DO THIS
Change every "Instruction" in the rows below to "Command" and give all the rows again with nothing else altered.

[Source records]
• • • •
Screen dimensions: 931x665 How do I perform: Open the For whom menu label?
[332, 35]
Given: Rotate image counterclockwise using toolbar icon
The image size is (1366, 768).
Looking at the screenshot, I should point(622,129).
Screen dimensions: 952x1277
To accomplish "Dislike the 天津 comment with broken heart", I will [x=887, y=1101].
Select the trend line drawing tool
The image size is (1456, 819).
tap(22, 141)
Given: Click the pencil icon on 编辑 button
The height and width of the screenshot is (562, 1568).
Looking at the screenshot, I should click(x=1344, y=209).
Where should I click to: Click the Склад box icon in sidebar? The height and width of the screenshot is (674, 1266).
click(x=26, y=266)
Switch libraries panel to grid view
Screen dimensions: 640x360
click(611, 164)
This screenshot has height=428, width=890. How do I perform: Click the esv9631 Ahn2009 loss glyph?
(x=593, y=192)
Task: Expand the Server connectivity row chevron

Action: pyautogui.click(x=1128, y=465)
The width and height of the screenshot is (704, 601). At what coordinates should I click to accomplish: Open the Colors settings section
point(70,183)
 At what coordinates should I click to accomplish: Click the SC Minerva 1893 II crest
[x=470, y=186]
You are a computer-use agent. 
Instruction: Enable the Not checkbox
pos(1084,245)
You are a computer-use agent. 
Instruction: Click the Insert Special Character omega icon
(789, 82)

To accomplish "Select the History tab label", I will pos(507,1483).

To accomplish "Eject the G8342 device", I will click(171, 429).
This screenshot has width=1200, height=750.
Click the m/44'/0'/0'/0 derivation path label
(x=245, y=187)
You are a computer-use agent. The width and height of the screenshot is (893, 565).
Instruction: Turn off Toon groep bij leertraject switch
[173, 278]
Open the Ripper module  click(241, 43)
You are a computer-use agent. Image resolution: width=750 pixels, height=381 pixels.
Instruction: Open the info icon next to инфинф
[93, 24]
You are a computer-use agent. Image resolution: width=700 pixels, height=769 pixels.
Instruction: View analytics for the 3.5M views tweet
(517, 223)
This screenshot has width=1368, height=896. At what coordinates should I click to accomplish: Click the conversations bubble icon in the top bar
• • • •
EXPECTED ANSWER
Screen dimensions: 931x665 How do I perform: Open the For whom menu label?
[332, 35]
Given: Rotate image counterclockwise using toolbar icon
The image size is (1366, 768).
Looking at the screenshot, I should point(622,129).
Screen dimensions: 952x1277
To accomplish "Dislike the 天津 comment with broken heart", I will [x=887, y=1101].
Select the trend line drawing tool
The image size is (1456, 819).
tap(22, 141)
Given: Click the pencil icon on 编辑 button
The height and width of the screenshot is (562, 1568).
Looking at the screenshot, I should click(x=1344, y=209).
Where should I click to: Click the Склад box icon in sidebar? The height and width of the screenshot is (674, 1266).
click(x=26, y=266)
Switch libraries panel to grid view
Screen dimensions: 640x360
click(611, 164)
This screenshot has height=428, width=890. How do I perform: Click the esv9631 Ahn2009 loss glyph?
(x=593, y=192)
Task: Expand the Server connectivity row chevron

Action: pyautogui.click(x=1128, y=465)
The width and height of the screenshot is (704, 601). At what coordinates should I click to accomplish: Open the Colors settings section
point(70,183)
 At what coordinates should I click to accomplish: Click the SC Minerva 1893 II crest
[x=470, y=186]
You are a computer-use agent. 
Command: Enable the Not checkbox
pos(1084,245)
You are a computer-use agent. 
Command: Click the Insert Special Character omega icon
(789, 82)

To accomplish "Select the History tab label", I will pos(507,1483).

To accomplish "Eject the G8342 device", I will click(171, 429).
This screenshot has width=1200, height=750.
Click the m/44'/0'/0'/0 derivation path label
(x=245, y=187)
You are a computer-use agent. The width and height of the screenshot is (893, 565).
Command: Turn off Toon groep bij leertraject switch
[173, 278]
Open the Ripper module  click(241, 43)
You are a computer-use agent. Image resolution: width=750 pixels, height=381 pixels.
Command: Open the info icon next to инфинф
[93, 24]
You are a computer-use agent. Image resolution: width=700 pixels, height=769 pixels.
Command: View analytics for the 3.5M views tweet
(517, 223)
This screenshot has width=1368, height=896. At what coordinates should I click to accomplish: Click the conversations bubble icon in the top bar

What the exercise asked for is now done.